If you go down to the woods today… (and spend two hours there)…. you’re sure of a a big surprise. Why are we reciting Teddy Bear’s Picnic?
Because of some research with big implications that we just don’t think is known about widely enough.
In March, lucky Light Box staff were in Japan interviewing medical researchers and forerunners in a field known as ‘Forest Medicine.’
One of the many interesting things that we learnt was what ‘phytoncides’ do to humans. These are the plant chemicals that trees release into the air to protect themselves from bacteria, insects and fungi. They also act as signals that communicate with other tress.
Within these phytoncides are ‘terpenes’; nice smelling things with names like D-limonene (smells lemony), Alpha and Beta-pinene (smells piney) and Camphene (smells like turpentine).

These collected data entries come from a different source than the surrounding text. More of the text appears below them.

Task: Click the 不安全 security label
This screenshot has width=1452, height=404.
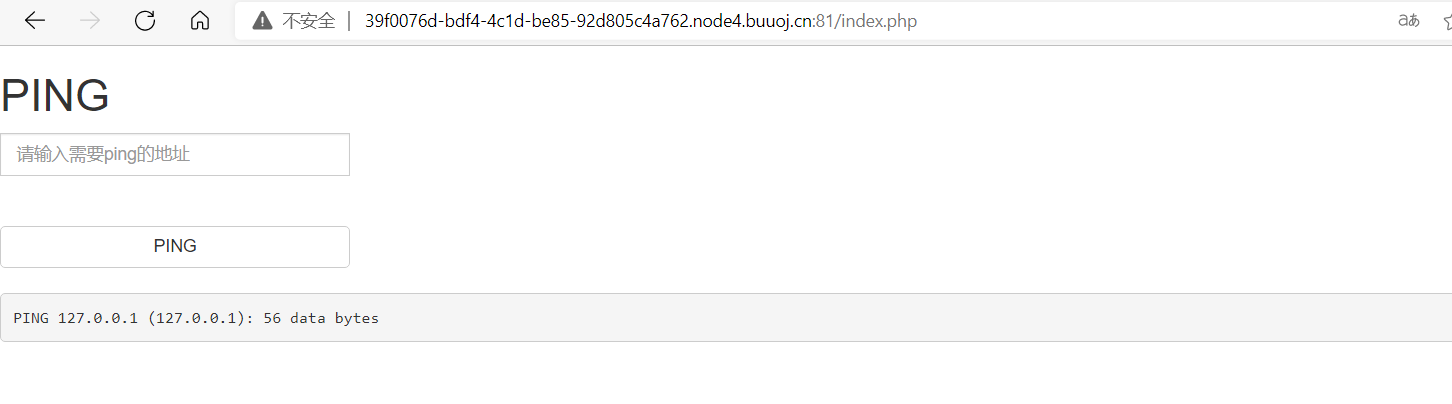Action: coord(309,21)
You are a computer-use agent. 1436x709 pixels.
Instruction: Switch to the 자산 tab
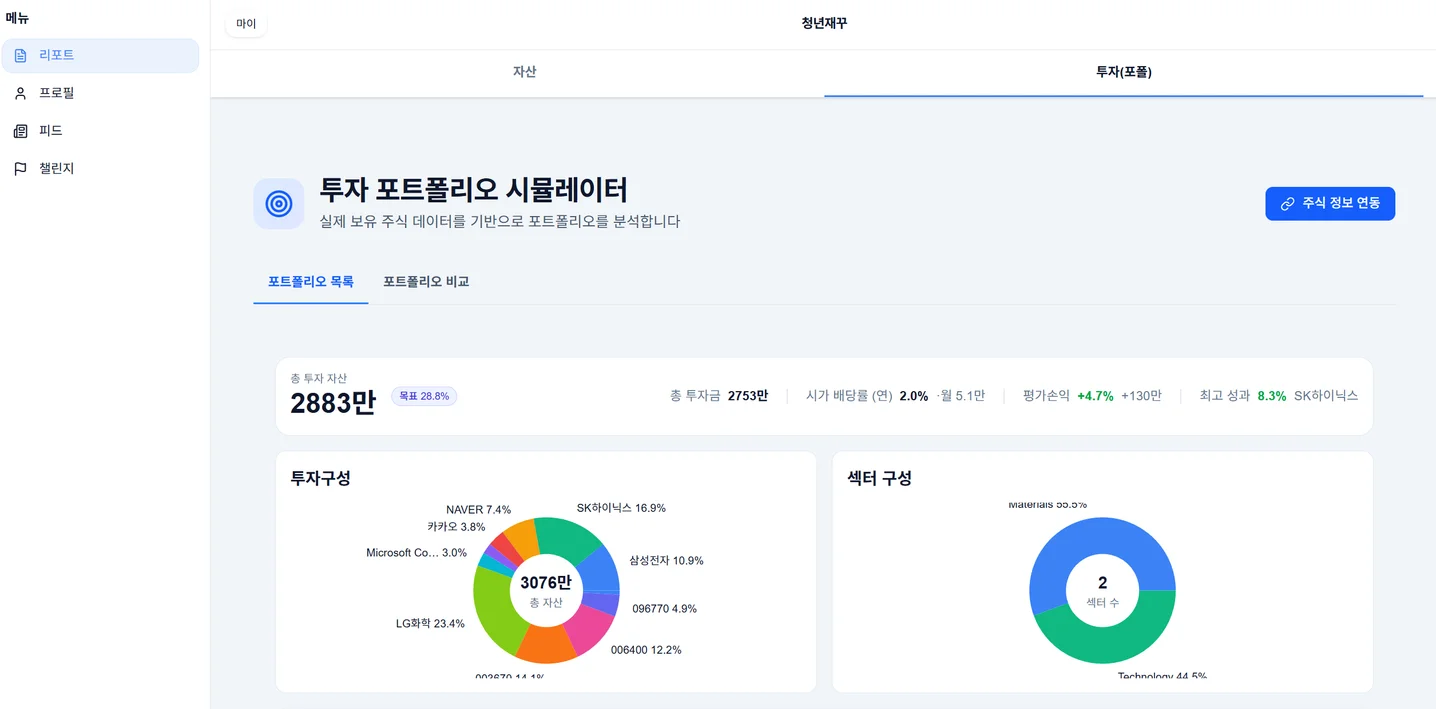(523, 71)
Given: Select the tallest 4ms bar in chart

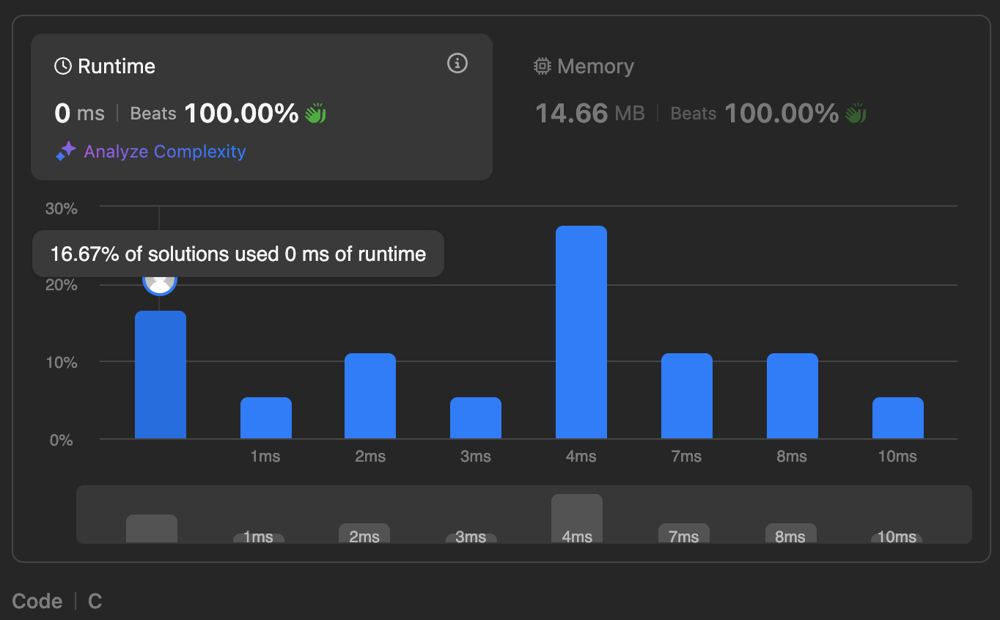Looking at the screenshot, I should tap(581, 332).
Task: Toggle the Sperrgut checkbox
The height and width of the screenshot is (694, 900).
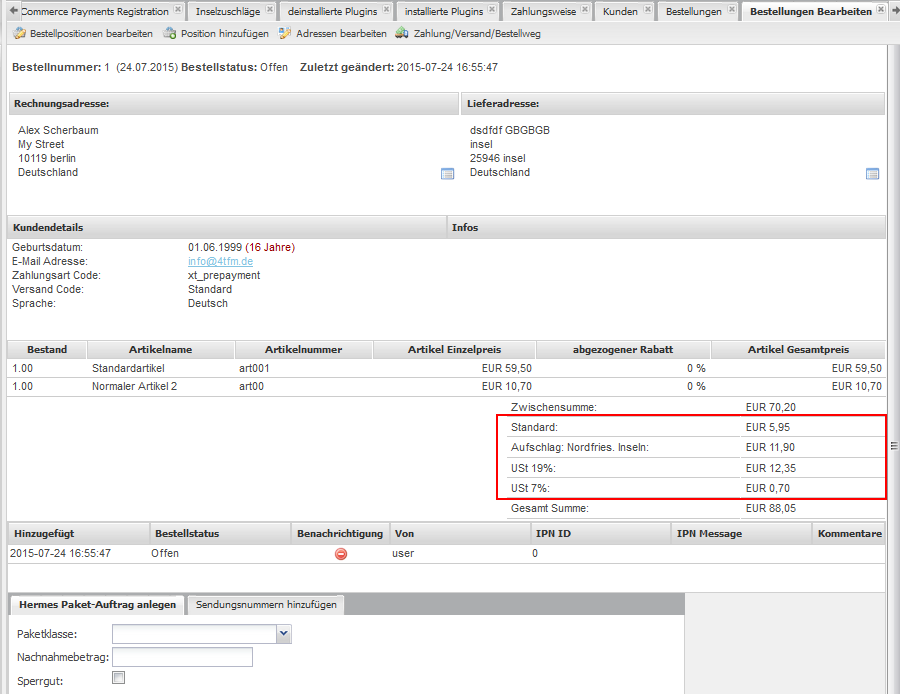Action: pos(119,678)
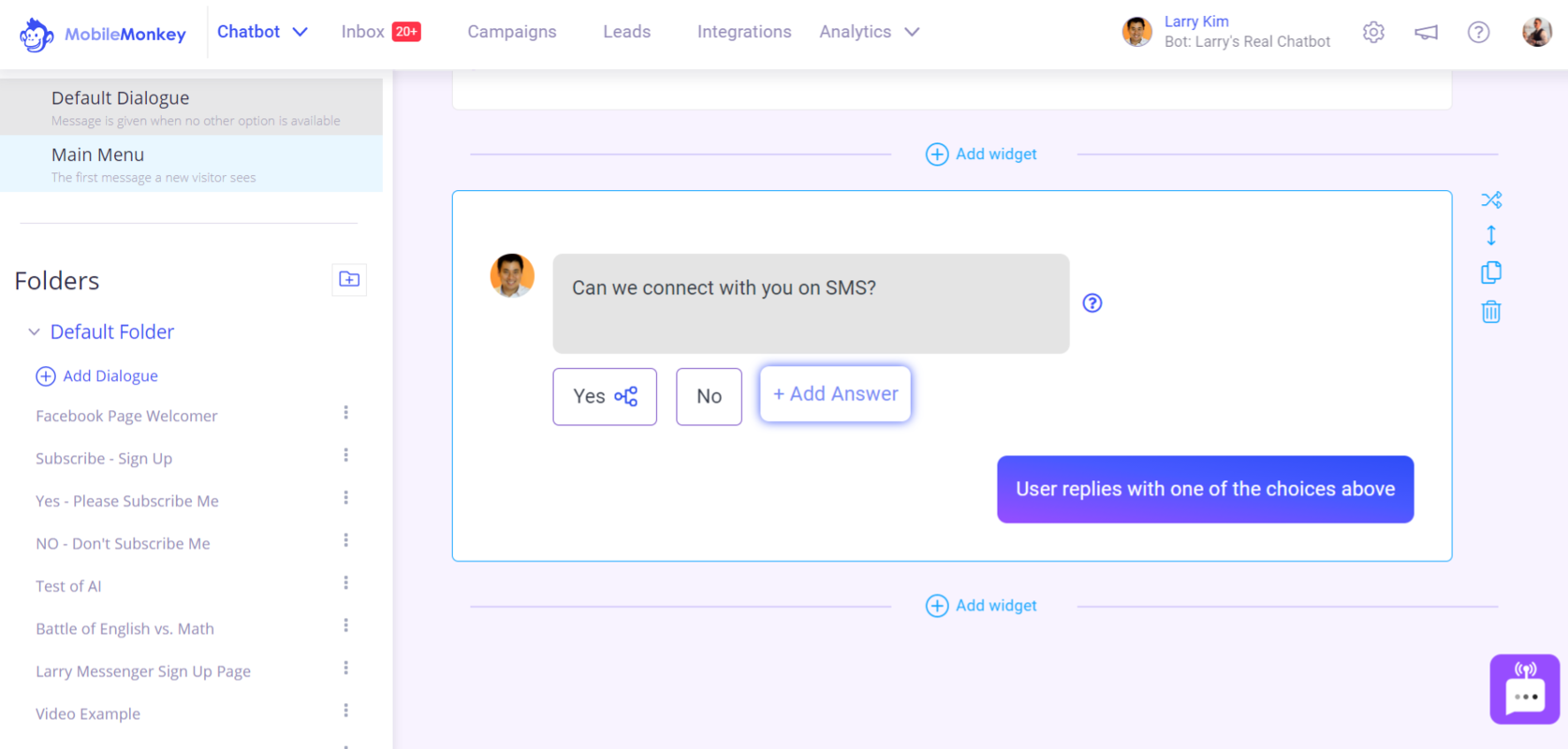Open the kebab menu next to Test of AI
The height and width of the screenshot is (749, 1568).
tap(345, 582)
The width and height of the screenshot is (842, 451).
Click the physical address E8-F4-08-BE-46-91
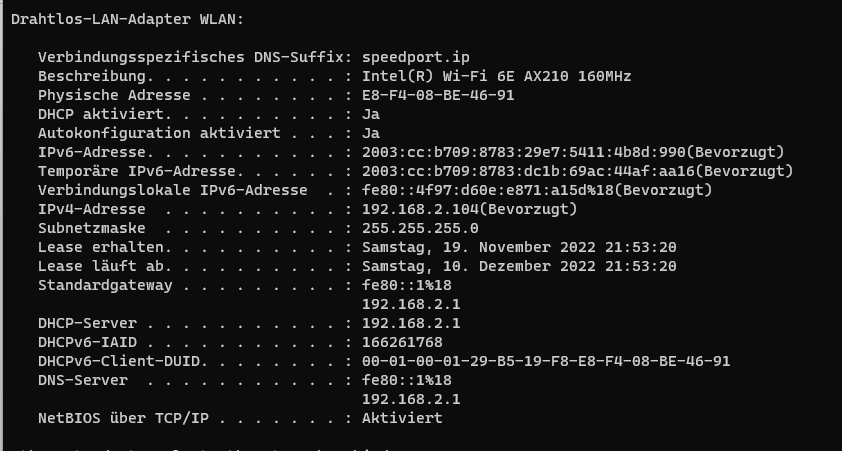pos(438,95)
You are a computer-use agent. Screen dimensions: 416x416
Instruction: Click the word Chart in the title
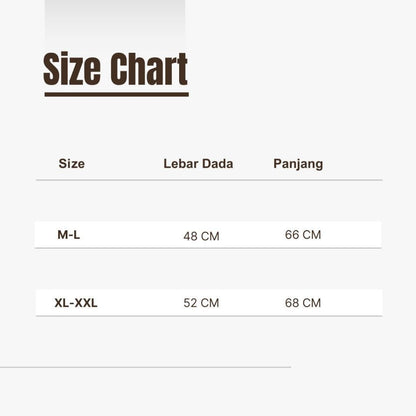149,69
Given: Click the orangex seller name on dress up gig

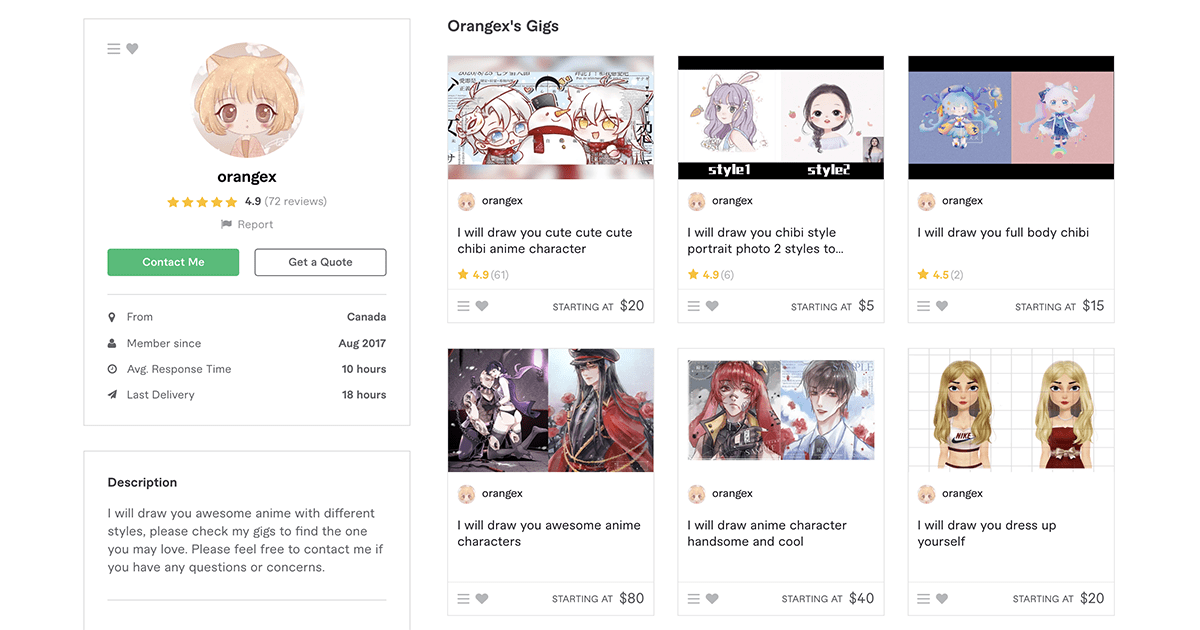Looking at the screenshot, I should pyautogui.click(x=962, y=493).
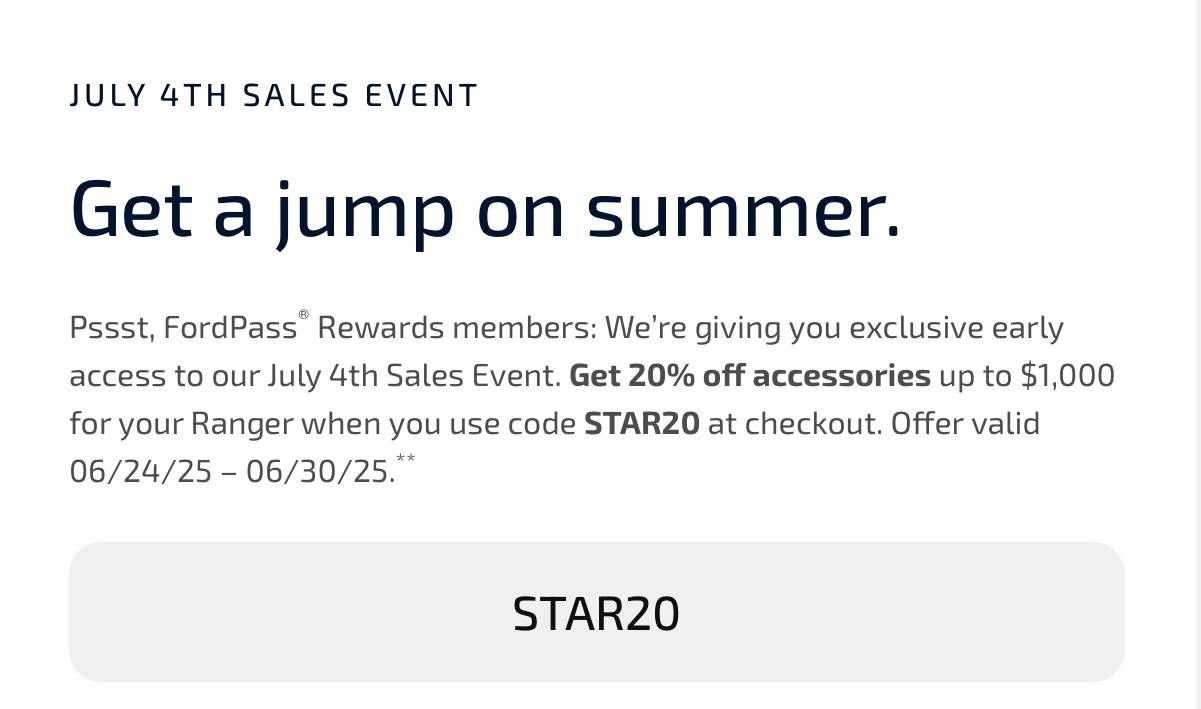This screenshot has height=709, width=1201.
Task: Click the '06/24/25' start date
Action: click(x=141, y=471)
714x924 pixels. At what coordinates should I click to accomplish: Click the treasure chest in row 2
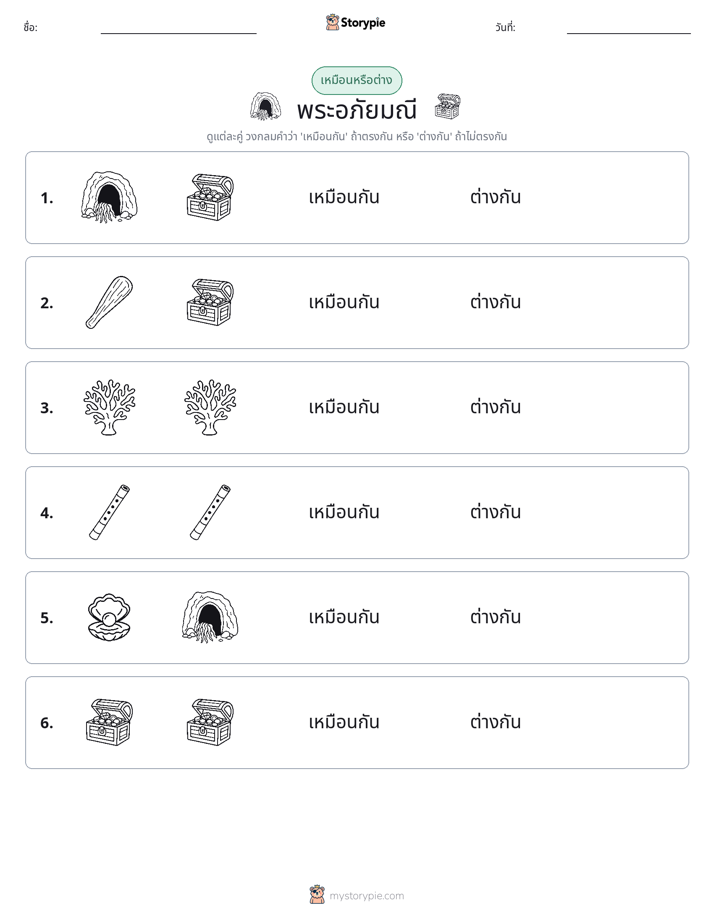[x=210, y=302]
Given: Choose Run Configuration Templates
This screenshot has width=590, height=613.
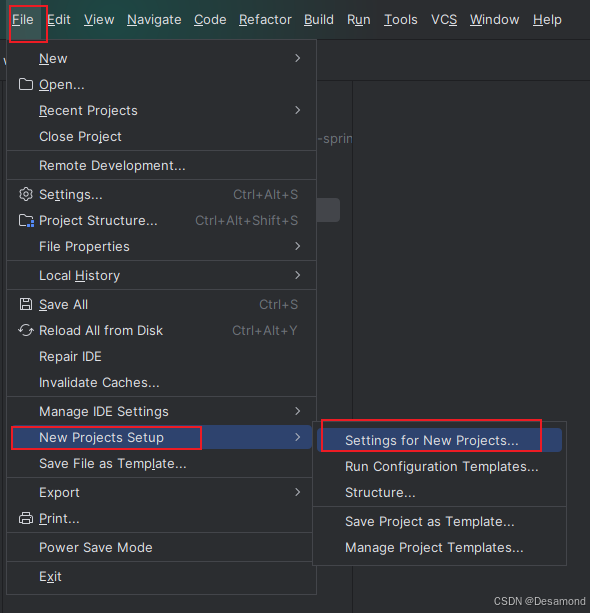Looking at the screenshot, I should [439, 466].
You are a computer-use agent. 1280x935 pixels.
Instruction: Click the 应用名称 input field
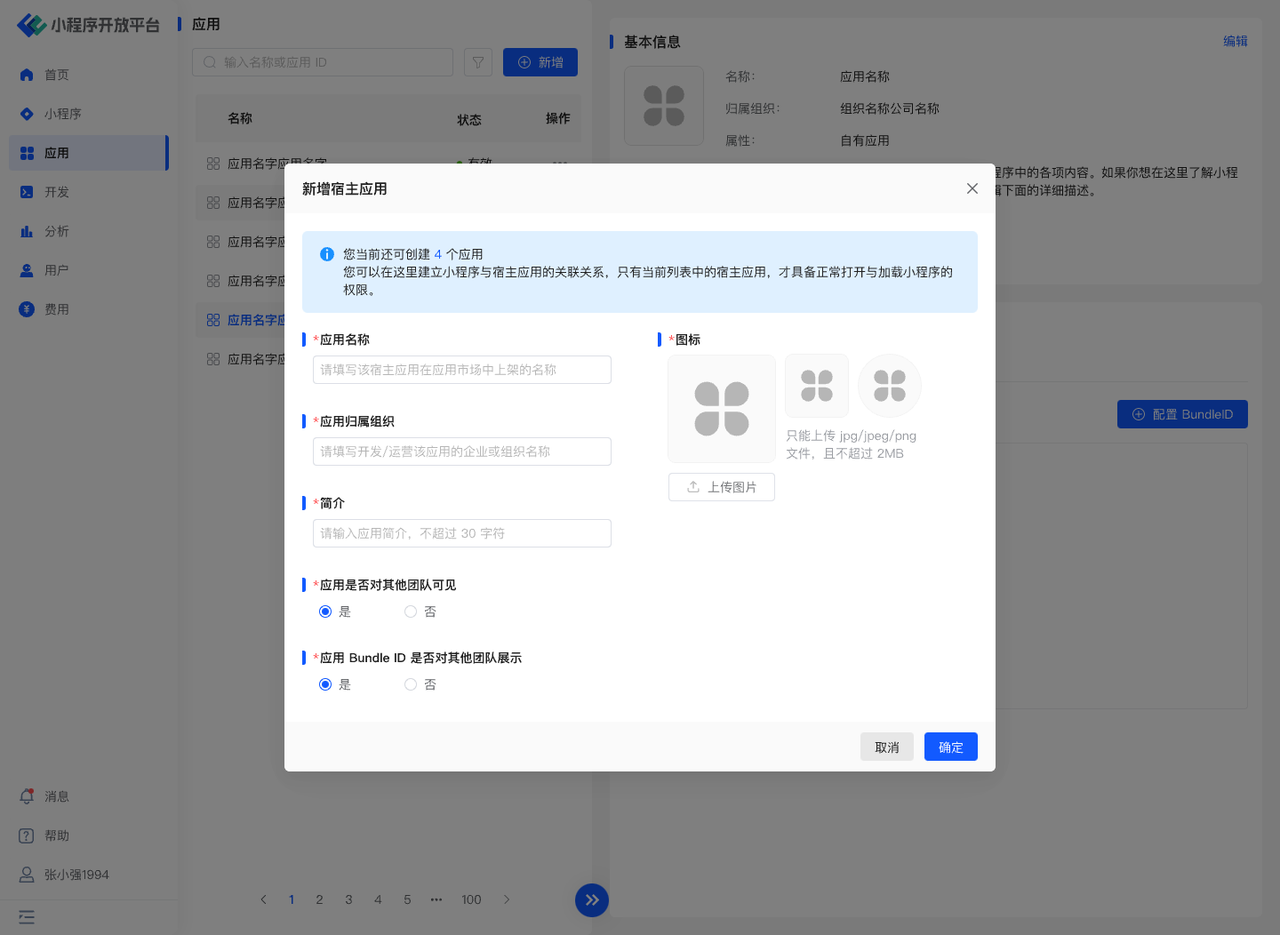point(461,370)
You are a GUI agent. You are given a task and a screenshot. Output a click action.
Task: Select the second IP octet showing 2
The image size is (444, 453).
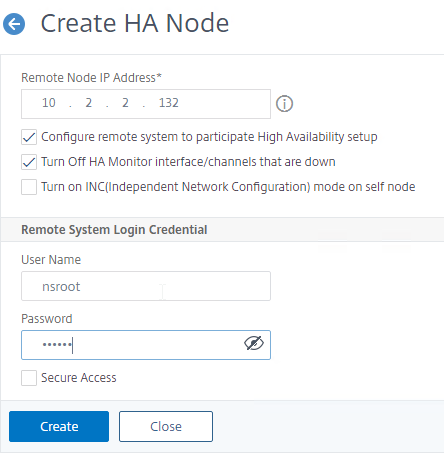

It turns out that these chemicals in woodland air, if inhaled for just a couple of hours, affect human health, both physical and mental and cause:
- Increased NK cells and activity (Natural Killer cells are white blood cells that attack viruses and cancers).
- Increased activity of anti-cancer proteins
- Decreased stress hormones
- Lowered blood pressure
- Decreased negative emotion
- Elevation of mood
- Increased parasympathetic nervous system activity (causing states of relaxation)
The effects are both powerful and long-lasting – NK cell levels and activity remain elevated a whole month after a single visit to the woods, and research from the Department of Psychiatry at Japan’s Mie University shows D-limonene to be more effective than antidepressants.